[Data extracted from a collection]
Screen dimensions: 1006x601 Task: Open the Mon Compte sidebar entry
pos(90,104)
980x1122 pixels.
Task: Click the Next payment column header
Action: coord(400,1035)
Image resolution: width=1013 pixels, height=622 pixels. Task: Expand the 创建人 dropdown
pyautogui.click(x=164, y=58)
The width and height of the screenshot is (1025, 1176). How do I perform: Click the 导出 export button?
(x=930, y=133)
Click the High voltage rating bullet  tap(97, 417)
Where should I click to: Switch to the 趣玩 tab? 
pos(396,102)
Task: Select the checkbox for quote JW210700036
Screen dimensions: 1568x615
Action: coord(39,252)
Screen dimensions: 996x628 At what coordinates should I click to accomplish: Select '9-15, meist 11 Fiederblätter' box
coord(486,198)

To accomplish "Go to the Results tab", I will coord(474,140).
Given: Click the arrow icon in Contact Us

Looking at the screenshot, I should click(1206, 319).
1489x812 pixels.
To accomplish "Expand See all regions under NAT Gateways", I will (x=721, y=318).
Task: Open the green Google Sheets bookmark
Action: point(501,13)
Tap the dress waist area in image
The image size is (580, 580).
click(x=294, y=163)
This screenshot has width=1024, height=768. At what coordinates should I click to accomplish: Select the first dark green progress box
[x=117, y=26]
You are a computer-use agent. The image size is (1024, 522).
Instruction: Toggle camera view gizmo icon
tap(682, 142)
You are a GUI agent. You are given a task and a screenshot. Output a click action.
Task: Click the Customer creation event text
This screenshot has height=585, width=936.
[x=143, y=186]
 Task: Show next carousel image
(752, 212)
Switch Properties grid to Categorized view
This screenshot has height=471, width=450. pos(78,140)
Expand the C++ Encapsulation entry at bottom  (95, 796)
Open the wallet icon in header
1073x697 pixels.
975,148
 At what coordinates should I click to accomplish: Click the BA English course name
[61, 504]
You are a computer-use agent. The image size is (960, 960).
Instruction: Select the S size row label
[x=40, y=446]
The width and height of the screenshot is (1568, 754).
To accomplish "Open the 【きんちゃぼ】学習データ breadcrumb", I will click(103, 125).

__Problem to solve__.
Nothing is to be left out; reproduce each record exactly.

__Task result__.
Screen dimensions: 1006x601 Task: Open the Mon Compte sidebar entry
pos(90,104)
980x1122 pixels.
Task: Click the Next payment column header
Action: coord(400,1035)
Image resolution: width=1013 pixels, height=622 pixels. Task: Expand the 创建人 dropdown
pyautogui.click(x=164, y=58)
The width and height of the screenshot is (1025, 1176). How do I perform: Click the 导出 export button?
(x=930, y=133)
Click the High voltage rating bullet  tap(97, 417)
Where should I click to: Switch to the 趣玩 tab? 
pos(396,102)
Task: Select the checkbox for quote JW210700036
Screen dimensions: 1568x615
Action: coord(39,252)
Screen dimensions: 996x628 At what coordinates should I click to accomplish: Select '9-15, meist 11 Fiederblätter' box
coord(486,198)

To accomplish "Go to the Results tab", I will coord(474,140).
Given: Click the arrow icon in Contact Us

Looking at the screenshot, I should click(1206, 319).
1489x812 pixels.
To accomplish "Expand See all regions under NAT Gateways", I will (x=721, y=318).
Task: Open the green Google Sheets bookmark
Action: point(501,13)
Tap the dress waist area in image
The image size is (580, 580).
click(x=294, y=163)
This screenshot has width=1024, height=768. At what coordinates should I click to accomplish: Select the first dark green progress box
[x=117, y=26]
You are a computer-use agent. The image size is (1024, 522).
Instruction: Toggle camera view gizmo icon
tap(682, 142)
You are a GUI agent. You are given a task and a screenshot. Output a click action.
Task: Click the Customer creation event text
This screenshot has height=585, width=936.
[x=143, y=186]
 Task: Show next carousel image
(752, 212)
Switch Properties grid to Categorized view
This screenshot has height=471, width=450. pos(78,140)
Expand the C++ Encapsulation entry at bottom  (95, 796)
Open the wallet icon in header
1073x697 pixels.
975,148
 At what coordinates should I click to accomplish: Click the BA English course name
[61, 504]
You are a computer-use agent. The image size is (960, 960).
Instruction: Select the S size row label
[x=40, y=446]
The width and height of the screenshot is (1568, 754).
To accomplish "Open the 【きんちゃぼ】学習データ breadcrumb", I will click(103, 125).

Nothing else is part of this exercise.